*What needs to be done*: Nothing in the records that follow should differ once you have copied them out.

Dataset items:

+++++

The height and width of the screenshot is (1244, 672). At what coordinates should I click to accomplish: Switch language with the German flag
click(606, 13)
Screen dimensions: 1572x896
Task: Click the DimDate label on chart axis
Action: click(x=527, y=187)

+++++

*Exercise response*:
The height and width of the screenshot is (1244, 672). At what coordinates should I click to accomplish: Switch language with the German flag
click(606, 13)
Screen dimensions: 1572x896
Task: Click the DimDate label on chart axis
Action: click(x=527, y=187)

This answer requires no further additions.